Given request: Rewrite all of the rows below, switching every "Image resolution" to "Screenshot size" and leaving everything else unchanged.

>>>>>

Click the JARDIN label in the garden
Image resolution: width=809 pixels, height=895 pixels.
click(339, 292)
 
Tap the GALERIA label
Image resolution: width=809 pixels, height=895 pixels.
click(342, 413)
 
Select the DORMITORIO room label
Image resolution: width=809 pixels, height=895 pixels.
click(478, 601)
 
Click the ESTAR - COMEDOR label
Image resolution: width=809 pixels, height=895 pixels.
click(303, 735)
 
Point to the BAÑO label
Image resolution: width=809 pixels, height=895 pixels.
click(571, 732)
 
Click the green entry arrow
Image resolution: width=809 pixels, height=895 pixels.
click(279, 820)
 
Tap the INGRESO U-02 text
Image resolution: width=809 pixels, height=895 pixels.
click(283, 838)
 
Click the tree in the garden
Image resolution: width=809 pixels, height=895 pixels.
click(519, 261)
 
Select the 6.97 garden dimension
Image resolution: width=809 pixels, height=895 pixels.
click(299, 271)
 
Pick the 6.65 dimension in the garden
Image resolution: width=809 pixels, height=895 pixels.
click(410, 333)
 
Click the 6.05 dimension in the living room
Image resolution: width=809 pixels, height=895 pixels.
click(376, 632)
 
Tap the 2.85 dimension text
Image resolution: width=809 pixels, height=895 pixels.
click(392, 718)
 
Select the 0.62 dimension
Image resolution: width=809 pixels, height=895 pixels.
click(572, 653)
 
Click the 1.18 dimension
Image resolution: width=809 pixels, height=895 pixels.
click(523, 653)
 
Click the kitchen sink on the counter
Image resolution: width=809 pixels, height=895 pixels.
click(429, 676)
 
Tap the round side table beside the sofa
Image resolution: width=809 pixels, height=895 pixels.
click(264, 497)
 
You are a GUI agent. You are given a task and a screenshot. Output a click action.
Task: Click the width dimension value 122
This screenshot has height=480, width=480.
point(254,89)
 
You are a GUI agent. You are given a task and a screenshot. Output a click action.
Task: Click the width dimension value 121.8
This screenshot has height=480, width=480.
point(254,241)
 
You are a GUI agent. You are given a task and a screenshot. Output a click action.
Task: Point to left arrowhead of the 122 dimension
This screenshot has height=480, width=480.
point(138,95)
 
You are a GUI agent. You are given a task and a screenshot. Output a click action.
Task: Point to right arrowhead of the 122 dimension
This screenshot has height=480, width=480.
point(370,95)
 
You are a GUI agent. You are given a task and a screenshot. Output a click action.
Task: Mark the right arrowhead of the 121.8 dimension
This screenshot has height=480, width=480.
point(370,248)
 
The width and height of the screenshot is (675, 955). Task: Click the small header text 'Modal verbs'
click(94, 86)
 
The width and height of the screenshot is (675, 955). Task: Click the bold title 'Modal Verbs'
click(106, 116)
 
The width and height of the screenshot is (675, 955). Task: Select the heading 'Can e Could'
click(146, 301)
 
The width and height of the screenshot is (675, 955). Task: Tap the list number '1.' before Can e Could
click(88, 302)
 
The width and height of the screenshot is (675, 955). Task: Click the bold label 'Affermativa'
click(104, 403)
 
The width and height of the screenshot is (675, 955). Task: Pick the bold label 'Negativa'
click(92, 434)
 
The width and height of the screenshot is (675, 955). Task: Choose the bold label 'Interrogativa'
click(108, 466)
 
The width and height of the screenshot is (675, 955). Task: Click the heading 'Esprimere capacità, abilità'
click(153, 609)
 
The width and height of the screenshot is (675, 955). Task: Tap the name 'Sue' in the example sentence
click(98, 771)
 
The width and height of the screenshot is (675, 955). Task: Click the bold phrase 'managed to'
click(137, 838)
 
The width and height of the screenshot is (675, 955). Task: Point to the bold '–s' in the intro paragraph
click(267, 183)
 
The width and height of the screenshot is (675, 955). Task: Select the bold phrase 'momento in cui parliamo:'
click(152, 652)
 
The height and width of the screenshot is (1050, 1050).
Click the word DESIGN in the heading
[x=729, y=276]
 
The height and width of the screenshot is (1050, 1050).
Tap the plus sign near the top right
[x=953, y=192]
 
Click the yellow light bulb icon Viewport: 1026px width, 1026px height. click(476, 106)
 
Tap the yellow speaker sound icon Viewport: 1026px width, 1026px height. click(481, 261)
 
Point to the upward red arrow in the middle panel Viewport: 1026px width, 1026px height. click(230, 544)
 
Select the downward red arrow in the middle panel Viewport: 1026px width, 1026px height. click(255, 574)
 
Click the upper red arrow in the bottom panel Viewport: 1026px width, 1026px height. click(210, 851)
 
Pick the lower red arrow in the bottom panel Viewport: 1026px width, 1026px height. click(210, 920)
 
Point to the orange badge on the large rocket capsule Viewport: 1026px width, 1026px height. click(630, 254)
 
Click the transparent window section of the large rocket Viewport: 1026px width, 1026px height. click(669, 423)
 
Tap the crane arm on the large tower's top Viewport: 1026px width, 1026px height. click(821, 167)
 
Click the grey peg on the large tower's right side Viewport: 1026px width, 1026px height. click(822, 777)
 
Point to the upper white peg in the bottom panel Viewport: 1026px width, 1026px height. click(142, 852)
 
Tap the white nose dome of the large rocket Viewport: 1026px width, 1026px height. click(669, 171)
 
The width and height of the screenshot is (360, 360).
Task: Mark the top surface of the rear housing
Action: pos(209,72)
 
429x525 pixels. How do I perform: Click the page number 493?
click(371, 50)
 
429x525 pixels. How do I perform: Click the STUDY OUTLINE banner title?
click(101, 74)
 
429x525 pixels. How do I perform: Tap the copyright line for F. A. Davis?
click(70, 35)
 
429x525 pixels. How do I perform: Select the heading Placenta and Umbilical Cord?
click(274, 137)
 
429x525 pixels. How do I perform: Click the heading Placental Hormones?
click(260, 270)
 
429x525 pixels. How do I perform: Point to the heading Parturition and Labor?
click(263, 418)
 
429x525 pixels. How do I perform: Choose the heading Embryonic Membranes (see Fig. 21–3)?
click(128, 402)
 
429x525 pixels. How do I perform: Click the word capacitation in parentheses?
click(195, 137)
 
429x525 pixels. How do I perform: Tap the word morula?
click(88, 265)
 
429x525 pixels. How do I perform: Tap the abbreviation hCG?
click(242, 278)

<<<<<

Reply to the exercise:
Click the JARDIN label in the garden
Screenshot size: width=809 pixels, height=895 pixels.
click(339, 292)
 
Tap the GALERIA label
Screenshot size: width=809 pixels, height=895 pixels.
click(342, 413)
 
Select the DORMITORIO room label
Screenshot size: width=809 pixels, height=895 pixels.
click(478, 601)
 
Click the ESTAR - COMEDOR label
Screenshot size: width=809 pixels, height=895 pixels.
click(303, 735)
 
Point to the BAÑO label
Screenshot size: width=809 pixels, height=895 pixels.
click(571, 732)
 
Click the green entry arrow
Screenshot size: width=809 pixels, height=895 pixels.
click(279, 820)
 
Tap the INGRESO U-02 text
Screenshot size: width=809 pixels, height=895 pixels.
click(283, 838)
 
Click the tree in the garden
Screenshot size: width=809 pixels, height=895 pixels.
click(519, 261)
 
Select the 6.97 garden dimension
Screenshot size: width=809 pixels, height=895 pixels.
click(299, 271)
 
Pick the 6.65 dimension in the garden
Screenshot size: width=809 pixels, height=895 pixels.
click(410, 333)
 
Click the 6.05 dimension in the living room
Screenshot size: width=809 pixels, height=895 pixels.
click(376, 632)
 
Tap the 2.85 dimension text
Screenshot size: width=809 pixels, height=895 pixels.
click(392, 718)
 
Select the 0.62 dimension
Screenshot size: width=809 pixels, height=895 pixels.
click(572, 653)
 
Click the 1.18 dimension
Screenshot size: width=809 pixels, height=895 pixels.
click(523, 653)
 
Click the kitchen sink on the counter
Screenshot size: width=809 pixels, height=895 pixels.
click(429, 676)
 
Tap the round side table beside the sofa
Screenshot size: width=809 pixels, height=895 pixels.
click(264, 497)
 
You are a GUI agent. You are given a task and a screenshot. Output a click action.
Task: Click the width dimension value 122
This screenshot has height=480, width=480.
point(254,89)
 
You are a GUI agent. You are given a task and a screenshot. Output a click action.
Task: Click the width dimension value 121.8
This screenshot has height=480, width=480.
point(254,241)
 
You are a GUI agent. You are given a task and a screenshot. Output a click action.
Task: Point to left arrowhead of the 122 dimension
This screenshot has height=480, width=480.
point(138,95)
 
You are a GUI agent. You are given a task and a screenshot. Output a click action.
Task: Point to right arrowhead of the 122 dimension
This screenshot has height=480, width=480.
point(370,95)
 
You are a GUI agent. You are given a task and a screenshot. Output a click action.
Task: Mark the right arrowhead of the 121.8 dimension
This screenshot has height=480, width=480.
point(370,248)
 
The width and height of the screenshot is (675, 955). Task: Click the small header text 'Modal verbs'
click(94, 86)
 
The width and height of the screenshot is (675, 955). Task: Click the bold title 'Modal Verbs'
click(106, 116)
 
The width and height of the screenshot is (675, 955). Task: Select the heading 'Can e Could'
click(146, 301)
 
The width and height of the screenshot is (675, 955). Task: Tap the list number '1.' before Can e Could
click(88, 302)
 
The width and height of the screenshot is (675, 955). Task: Click the bold label 'Affermativa'
click(104, 403)
 
The width and height of the screenshot is (675, 955). Task: Pick the bold label 'Negativa'
click(92, 434)
 
The width and height of the screenshot is (675, 955). Task: Choose the bold label 'Interrogativa'
click(108, 466)
 
The width and height of the screenshot is (675, 955). Task: Click the heading 'Esprimere capacità, abilità'
click(153, 609)
 
The width and height of the screenshot is (675, 955). Task: Tap the name 'Sue' in the example sentence
click(98, 771)
 
The width and height of the screenshot is (675, 955). Task: Click the bold phrase 'managed to'
click(137, 838)
 
The width and height of the screenshot is (675, 955). Task: Point to the bold '–s' in the intro paragraph
click(267, 183)
 
The width and height of the screenshot is (675, 955). Task: Select the bold phrase 'momento in cui parliamo:'
click(152, 652)
 
The height and width of the screenshot is (1050, 1050).
Click the word DESIGN in the heading
[x=729, y=276]
 
The height and width of the screenshot is (1050, 1050).
Tap the plus sign near the top right
[x=953, y=192]
 
Click the yellow light bulb icon Viewport: 1026px width, 1026px height. click(476, 106)
 
Tap the yellow speaker sound icon Viewport: 1026px width, 1026px height. click(481, 261)
 
Point to the upward red arrow in the middle panel Viewport: 1026px width, 1026px height. click(230, 544)
 
Select the downward red arrow in the middle panel Viewport: 1026px width, 1026px height. click(255, 574)
 
Click the upper red arrow in the bottom panel Viewport: 1026px width, 1026px height. click(210, 851)
 
Pick the lower red arrow in the bottom panel Viewport: 1026px width, 1026px height. click(210, 920)
 
Point to the orange badge on the large rocket capsule Viewport: 1026px width, 1026px height. click(630, 254)
 
Click the transparent window section of the large rocket Viewport: 1026px width, 1026px height. click(669, 423)
 
Tap the crane arm on the large tower's top Viewport: 1026px width, 1026px height. click(821, 167)
 
Click the grey peg on the large tower's right side Viewport: 1026px width, 1026px height. click(822, 777)
 
Point to the upper white peg in the bottom panel Viewport: 1026px width, 1026px height. click(142, 852)
 
Tap the white nose dome of the large rocket Viewport: 1026px width, 1026px height. click(669, 171)
 
The width and height of the screenshot is (360, 360).
Task: Mark the top surface of the rear housing
Action: pos(209,72)
 
429x525 pixels. How do I perform: Click the page number 493?
click(371, 50)
 
429x525 pixels. How do I perform: Click the STUDY OUTLINE banner title?
click(101, 74)
 
429x525 pixels. How do I perform: Tap the copyright line for F. A. Davis?
click(70, 35)
 
429x525 pixels. How do I perform: Select the heading Placenta and Umbilical Cord?
click(274, 137)
 
429x525 pixels. How do I perform: Click the heading Placental Hormones?
click(260, 270)
 
429x525 pixels. How do I perform: Point to the heading Parturition and Labor?
click(263, 418)
 
429x525 pixels. How do I perform: Choose the heading Embryonic Membranes (see Fig. 21–3)?
click(128, 402)
 
429x525 pixels. How do I perform: Click the word capacitation in parentheses?
click(195, 137)
 
429x525 pixels. How do I perform: Tap the word morula?
click(88, 265)
 
429x525 pixels. How do I perform: Tap the abbreviation hCG?
click(242, 278)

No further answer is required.